After several dull treeless seasons pass, the girl and her dad and their
dog sit on the tree stump – “you’ll gather/ those who miss it most” – and they
“celebrate things/ that can no longer celebrate themselves.” And so the healing
begins, with “flowers and a little cake” to affirm that “it’s enough/ just to
grow,” and with the girl marking the tree ring for the year she was born (which
is how readers learn that she is seven years old).
And then Nature shows its
power of revival: “suddenly silent, shiny leaves burst” from the stump and
growth begins anew, as the book ends with the excited little girl happily
waiting for, as the title clearly indicates, “one more jar of jam.”

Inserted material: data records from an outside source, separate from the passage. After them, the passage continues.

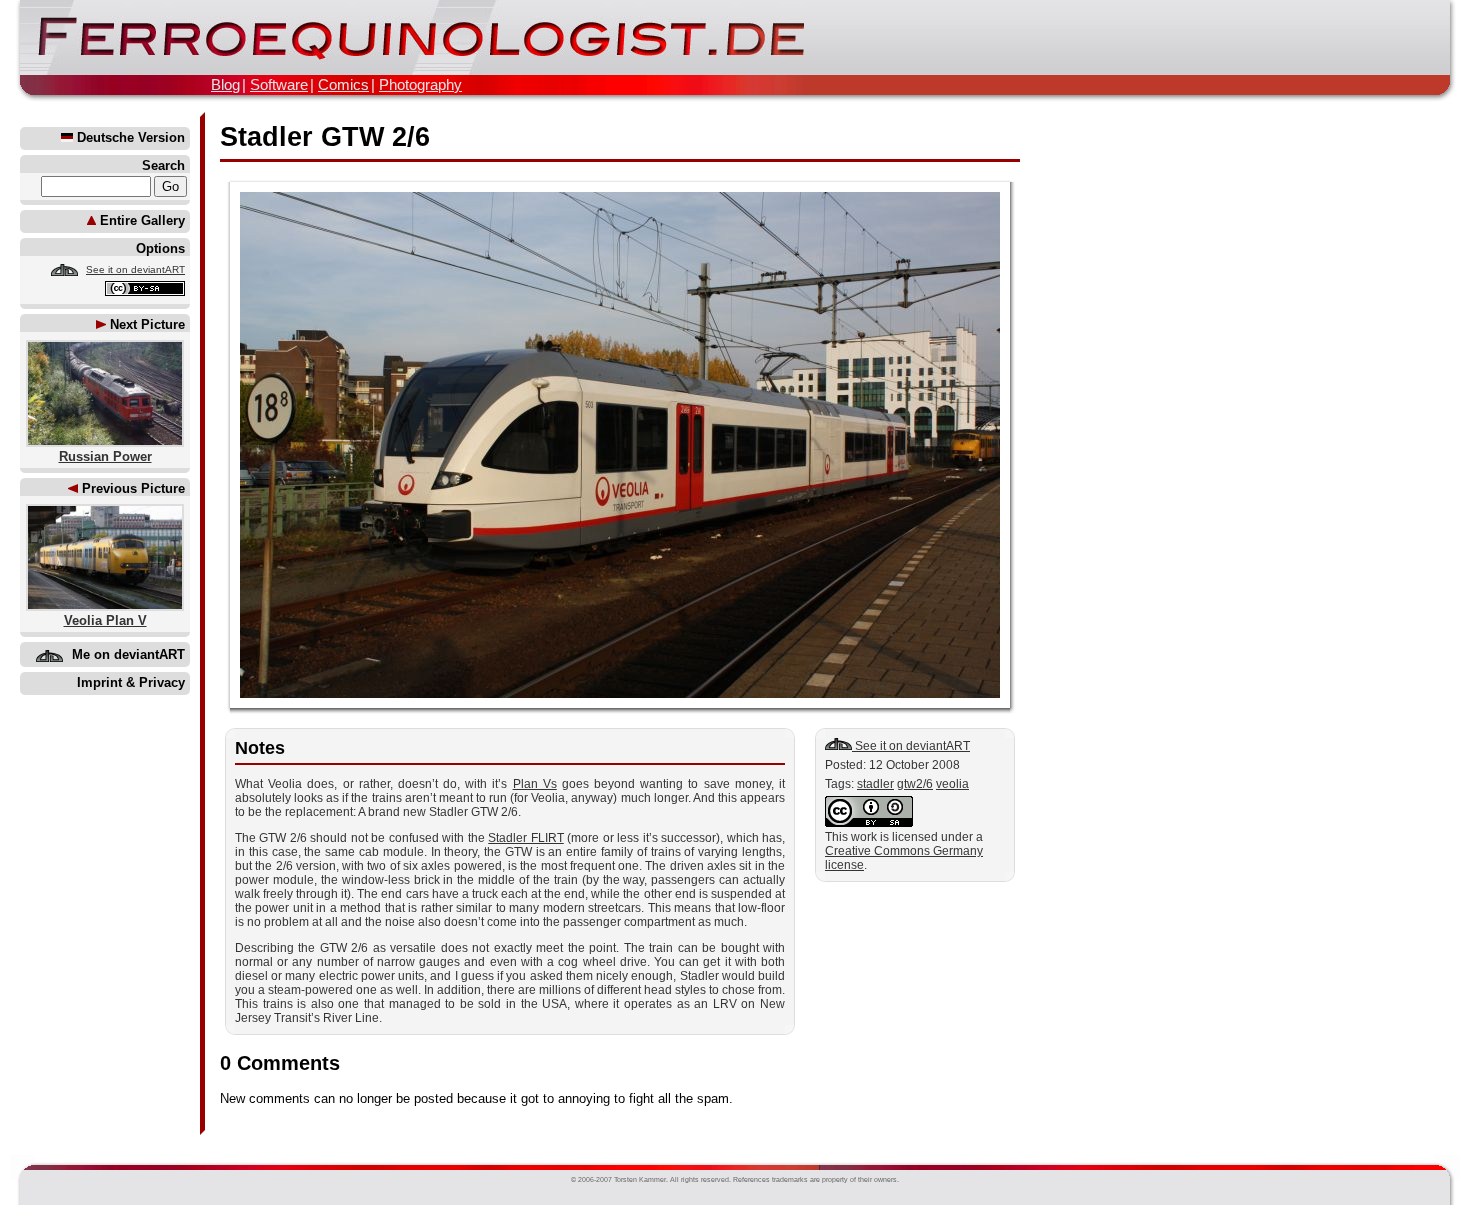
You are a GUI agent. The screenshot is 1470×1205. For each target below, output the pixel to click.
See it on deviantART (135, 269)
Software (279, 84)
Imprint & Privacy (131, 682)
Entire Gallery (140, 220)
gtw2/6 (915, 784)
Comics (343, 84)
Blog (225, 84)
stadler (875, 784)
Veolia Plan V (105, 620)
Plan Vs (535, 784)
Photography (420, 84)
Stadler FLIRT (525, 838)
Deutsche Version (129, 137)
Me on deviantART (128, 654)
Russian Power (105, 456)
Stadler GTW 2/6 (325, 137)
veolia (952, 784)
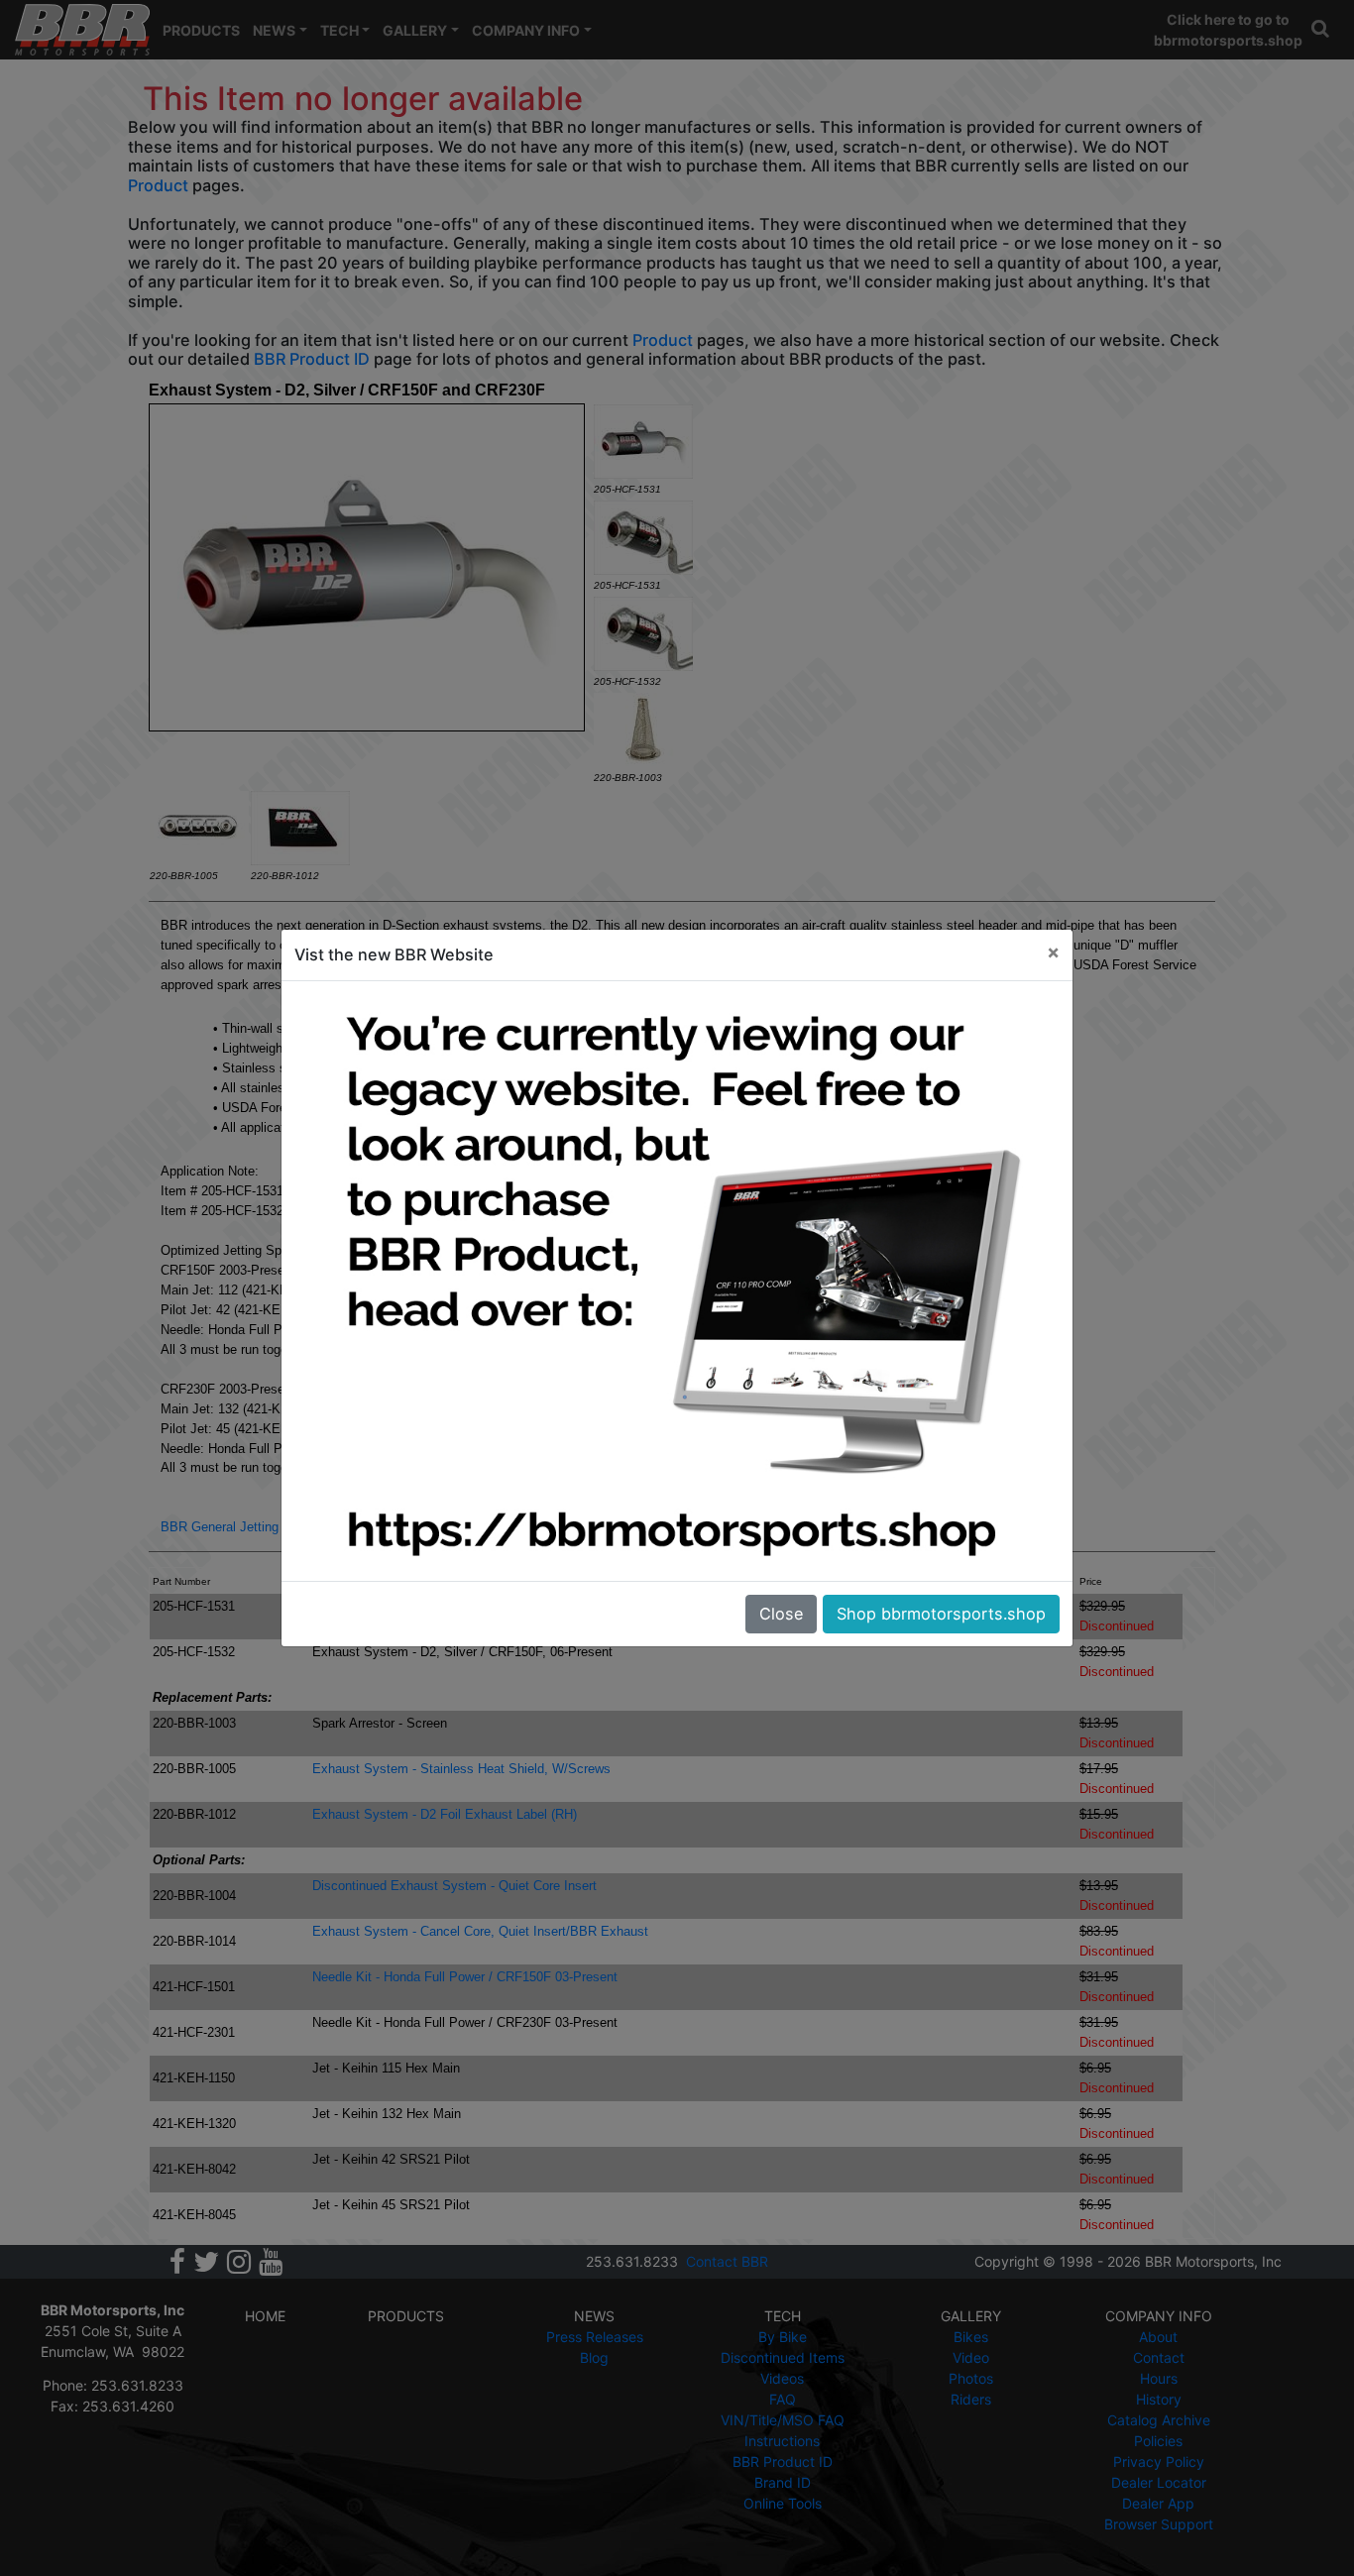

This is a sensitive, perhaps slightly cloying story of simple pleasures
enjoyed, lost, and then regained – or expected to be regained. It does,
however, have a couple of small missteps of which caring parents should be
aware. The anticipatory ending is one of those: never is there a sense of how
long it would take a mulberry tree to regrow from a stump, or how long after
the initial growth the tree would bear fruit. That would actually make a good
story in itself, showing the tree serving one generation, falling in a storm,
and then eventually growing to serve the now-grown little girl’s own children
or grandchildren. But that is not this
story. And although the final page is nicely filled with pleasant anticipation
of more jam, parents may need to explain gently to young children that trees
take a long time to grow and an even
longer one to bear fruit, so the seven-year-old in this book will be a great
deal older when the tree again has mulberries – and will not necessarily be
living in the same house or anywhere near it. That is a colder dose of real
life than Sumovich and Zhang wish to offer, and it is understandable that they
do not provide it. But real-world children who do not know just how Nature
renews itself deserve to be informed – again, the watchword is “gently” – that the
lovely conclusion of One More Jar of Jam
is less than realistic.
Also less than realistic, and perhaps a small misstep for some readers, is the book’s now-common virtue signaling: the girl protagonist is interracial, with a white father and black Grandma (there is no sign of her mother). In the real world, blacks make up 12.1% of the U.S. population, according to BlackDemographics.com, using U.S. Census Bureau data; and among married black women, 93% have a black husband and 4% have a white spouse. So the family composition here is very, very unlikely to represent the arrangement in the homes of most of the intended readers. There is nothing wrong with that at all: the intent is surely to advance tolerance and the universality of the book’s message, and nobody says that books can or should show only families resembling those of the children at whom the books are targeted. However, in books designed to provide emotionally driven teachable moments, anything that distracts young readers risks getting in the way of the intended lesson. Adults will know that the family structure here is highly unusual and will likely consider it irrelevant – but since it is in no way dictated by the needs of the story, it stands out as an assertion of values beyond those of the book’s central message of love, loss, change, grief, and eventual acceptance and hope. Those are topics quite big enough on their own without adding further societal elements to them. And those elements may indeed be insignificant for some children and some families. In case they are not, though, parents attracted by the very moving elements of One More Jar of Jam should be ready to answer children’s questions about the book’s characters, and prepared to find ways – consistent with their own family values – to redirect young children’s attention to the foundational message of the book and the warmth and sensitivity with which Sumovich and Zhang deliver it.